*YOUR INSTRUCTIONS:*
Every record should be written out again in full, with no character altered.
++++ WORKING DATA
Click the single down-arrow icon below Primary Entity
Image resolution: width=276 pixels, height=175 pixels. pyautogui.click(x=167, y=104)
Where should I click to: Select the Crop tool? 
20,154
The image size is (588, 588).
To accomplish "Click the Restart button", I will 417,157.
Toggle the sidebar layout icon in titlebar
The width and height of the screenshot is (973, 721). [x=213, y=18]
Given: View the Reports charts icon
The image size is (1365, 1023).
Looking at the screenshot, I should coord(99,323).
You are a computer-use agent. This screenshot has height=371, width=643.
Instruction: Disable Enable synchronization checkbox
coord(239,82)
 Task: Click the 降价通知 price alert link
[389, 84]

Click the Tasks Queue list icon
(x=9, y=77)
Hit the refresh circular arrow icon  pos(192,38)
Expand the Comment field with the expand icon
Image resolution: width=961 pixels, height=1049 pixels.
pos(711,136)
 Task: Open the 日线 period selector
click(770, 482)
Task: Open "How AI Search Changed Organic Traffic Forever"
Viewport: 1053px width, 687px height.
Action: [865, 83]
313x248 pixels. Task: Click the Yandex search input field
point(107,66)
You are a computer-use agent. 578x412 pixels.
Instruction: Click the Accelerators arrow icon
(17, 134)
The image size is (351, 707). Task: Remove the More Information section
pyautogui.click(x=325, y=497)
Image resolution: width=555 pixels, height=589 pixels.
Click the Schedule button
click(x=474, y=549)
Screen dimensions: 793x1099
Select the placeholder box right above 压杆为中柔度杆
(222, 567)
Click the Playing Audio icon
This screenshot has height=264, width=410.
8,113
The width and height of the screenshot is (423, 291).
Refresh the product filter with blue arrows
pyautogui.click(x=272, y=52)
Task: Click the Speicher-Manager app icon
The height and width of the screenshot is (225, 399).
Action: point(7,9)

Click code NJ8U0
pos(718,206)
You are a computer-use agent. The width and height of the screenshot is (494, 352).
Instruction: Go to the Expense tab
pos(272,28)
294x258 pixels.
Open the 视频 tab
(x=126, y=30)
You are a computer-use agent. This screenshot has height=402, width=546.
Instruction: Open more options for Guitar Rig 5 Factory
++++++++
*ANSWER SECTION:*
Click the single down-arrow icon below Primary Entity
Image resolution: width=276 pixels, height=175 pixels. pyautogui.click(x=167, y=104)
Where should I click to: Select the Crop tool? 
20,154
The image size is (588, 588).
To accomplish "Click the Restart button", I will 417,157.
Toggle the sidebar layout icon in titlebar
The width and height of the screenshot is (973, 721). [x=213, y=18]
Given: View the Reports charts icon
The image size is (1365, 1023).
Looking at the screenshot, I should coord(99,323).
You are a computer-use agent. This screenshot has height=371, width=643.
Instruction: Disable Enable synchronization checkbox
coord(239,82)
 Task: Click the 降价通知 price alert link
[389, 84]

Click the Tasks Queue list icon
(x=9, y=77)
Hit the refresh circular arrow icon  pos(192,38)
Expand the Comment field with the expand icon
Image resolution: width=961 pixels, height=1049 pixels.
pos(711,136)
 Task: Open the 日线 period selector
click(770, 482)
Task: Open "How AI Search Changed Organic Traffic Forever"
Viewport: 1053px width, 687px height.
Action: [865, 83]
313x248 pixels. Task: Click the Yandex search input field
point(107,66)
You are a computer-use agent. 578x412 pixels.
Instruction: Click the Accelerators arrow icon
(17, 134)
The image size is (351, 707). Task: Remove the More Information section
pyautogui.click(x=325, y=497)
Image resolution: width=555 pixels, height=589 pixels.
Click the Schedule button
click(x=474, y=549)
Screen dimensions: 793x1099
Select the placeholder box right above 压杆为中柔度杆
(222, 567)
Click the Playing Audio icon
This screenshot has height=264, width=410.
8,113
The width and height of the screenshot is (423, 291).
Refresh the product filter with blue arrows
pyautogui.click(x=272, y=52)
Task: Click the Speicher-Manager app icon
The height and width of the screenshot is (225, 399).
Action: point(7,9)

Click code NJ8U0
pos(718,206)
You are a computer-use agent. The width and height of the screenshot is (494, 352).
Instruction: Go to the Expense tab
pos(272,28)
294x258 pixels.
Open the 视频 tab
(x=126, y=30)
You are a computer-use agent. This screenshot has height=402, width=546.
Instruction: Open more options for Guitar Rig 5 Factory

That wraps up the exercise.